**EXTRACT PROVIDED**

*** Block opens ***

"Roundheads and Ramblings"
family affairs
Posted on Monday, December 26, 2016 3:28 PM
I am re-posting a blog from last October, with corrected dates and ages, thanks to the sleuthing of a newly-discovered third cousin, who is better than I am at this genealogy stuff. Of course, he has had the advantage of some family records, including a family Bible, that I have not seen -- just another of the many reasons I am grateful for our 21st-century access to the internet.
My grandfather, Joseph Lyle McCaskey, was all Scotch-Irish, but
my grandmother, Karolina Schweinsberg, was German. Her parents (who would be my
great-grandparents) were Johan F. Schweinsberg, (1831 - 1899) born in Hesse,
and Philippine Jung, (1831 - 1906) born in Rheinland-Pfalz. She and Johan
married on 17 July 1853. I do not have an immigration date for either of of
them, but their first child, Wilhelm, was born 30 March 1854 in western
Pennsylvania, when they were both 23 years old.
I can trace Johan's family back one further generation, and the Jung family for
three generations, taking me to some great-great-great-great-grandparents
living in Rheinland-Pfalz at the beginning of the eighteenth century. There are
no details, however, beyond birthdates. Having found neither any horse-thieves
or any relatives that seem closely connected to a great philosopher, I am
content to let buried ancestors stay buried.

*** Block closes ***

**TASKS TO PERFORM**
A: According to the genealogy blog post, why is the author posting it again, and how did the cousin come to know more?
B: List every person mentioned by name in the genealogy blog post.
The material that follows has no connection to the text above.

**DATA SECTION**
*** Block opens ***

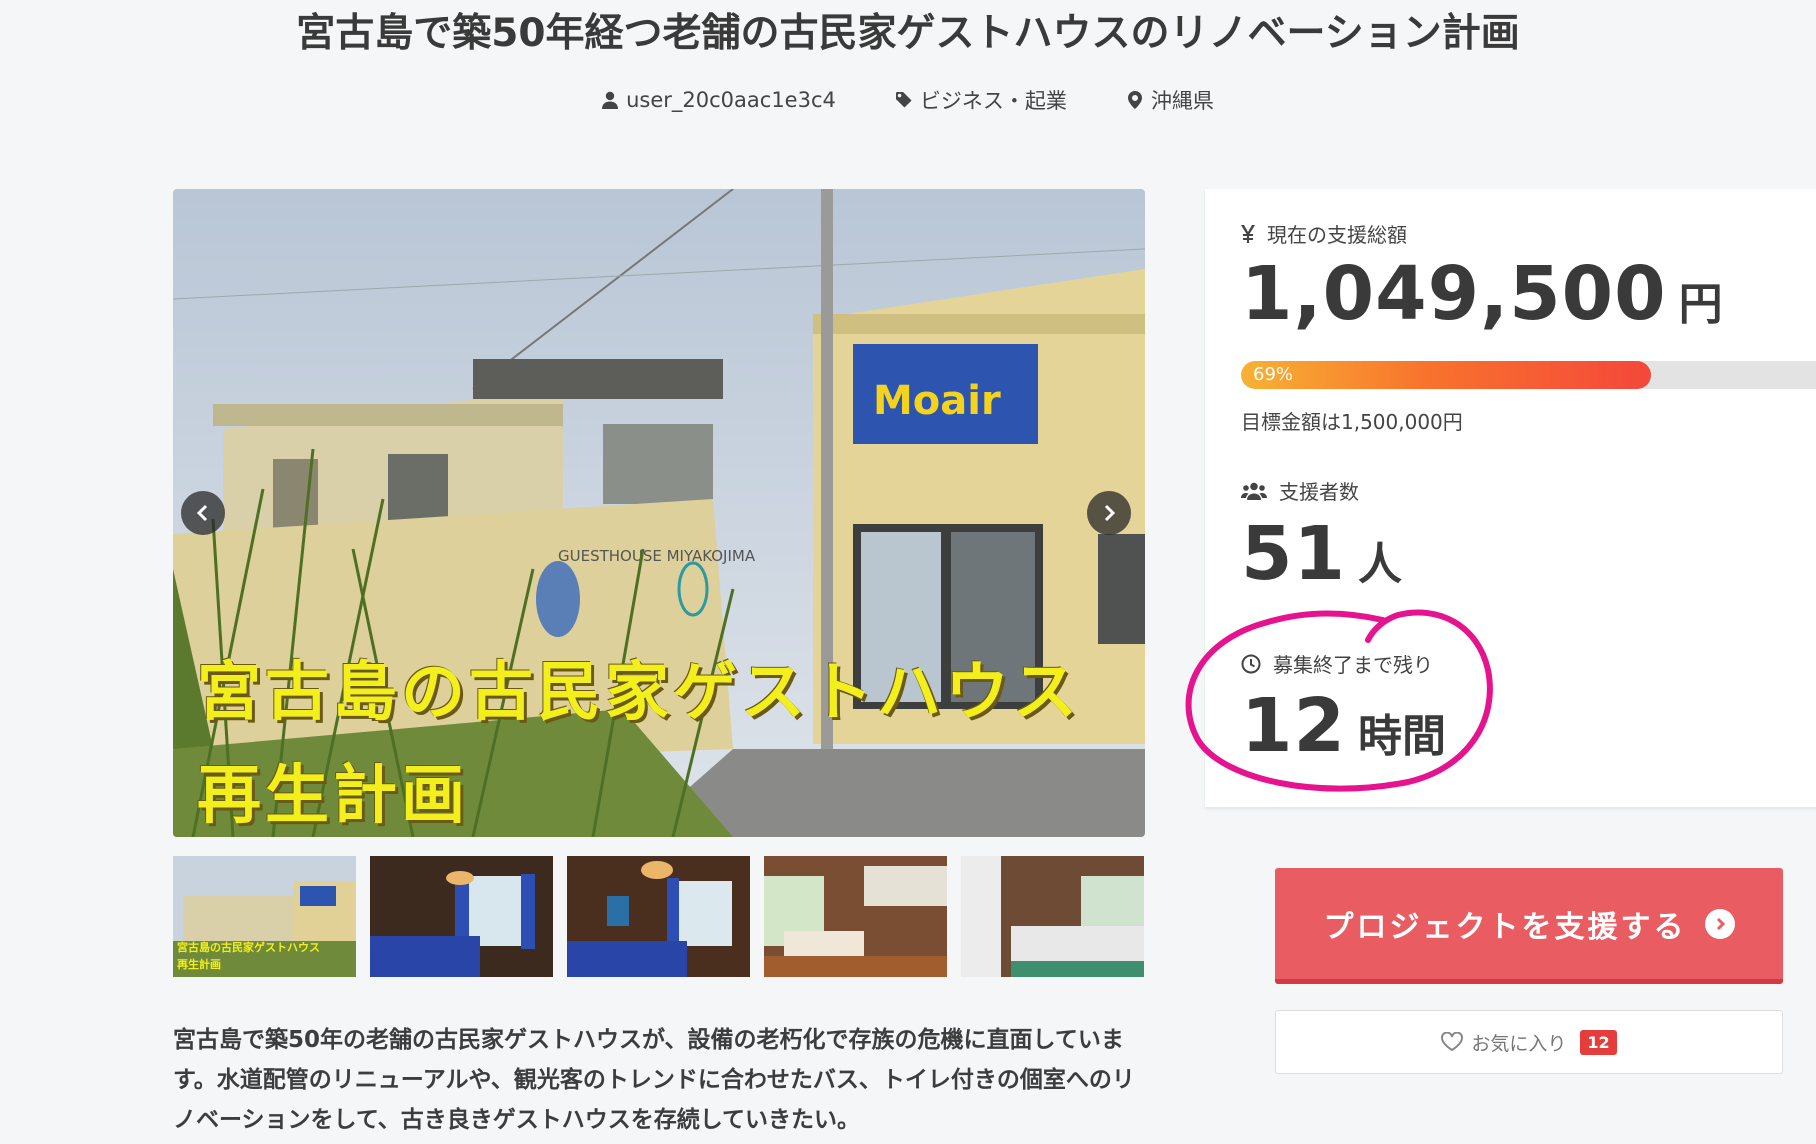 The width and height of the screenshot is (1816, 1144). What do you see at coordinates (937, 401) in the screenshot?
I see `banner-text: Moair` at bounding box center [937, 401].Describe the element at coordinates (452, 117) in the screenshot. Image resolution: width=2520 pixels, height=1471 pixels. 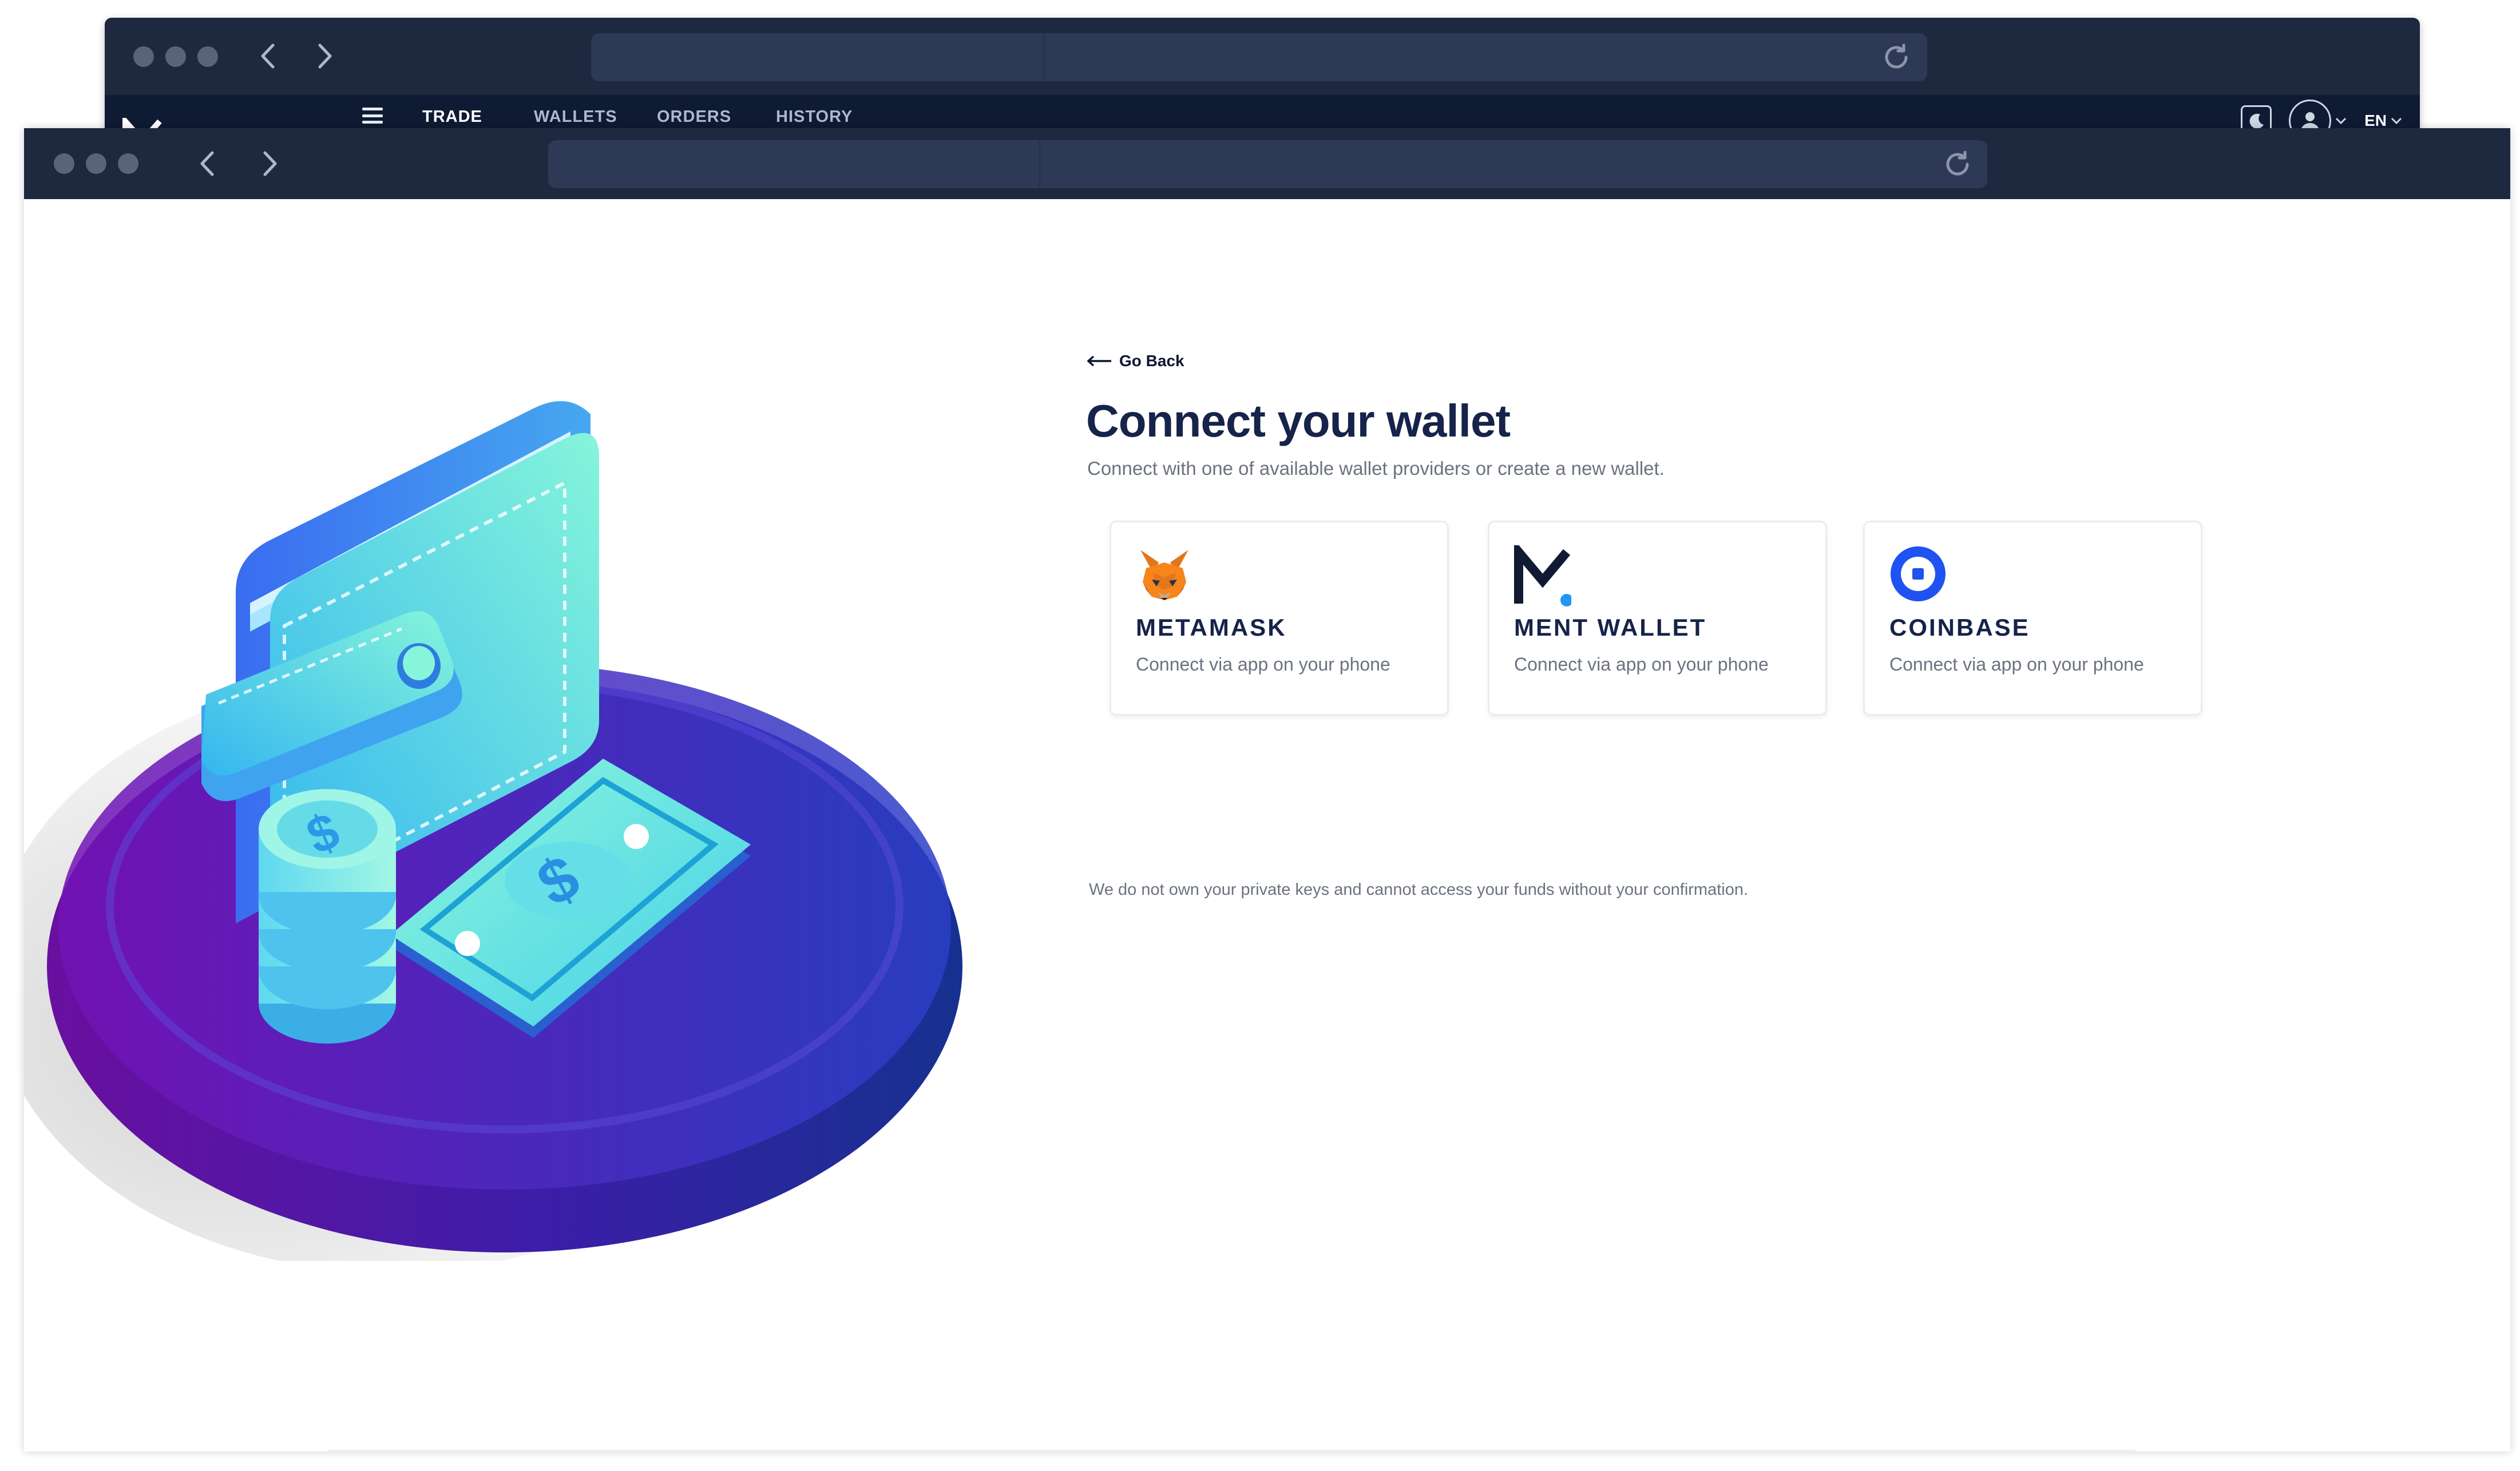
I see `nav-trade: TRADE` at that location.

*** Block closes ***

**SOLUTION SET**
A: The author is re-posting it with corrected dates and ages, which came from the research of a newly discovered third cousin. That cousin had access to family records, including a family Bible, that the author had not seen.

B:
- Joseph Lyle McCaskey
- Karolina Schweinsberg
- Johan F. Schweinsberg
- Philippine Jung
- Wilhelm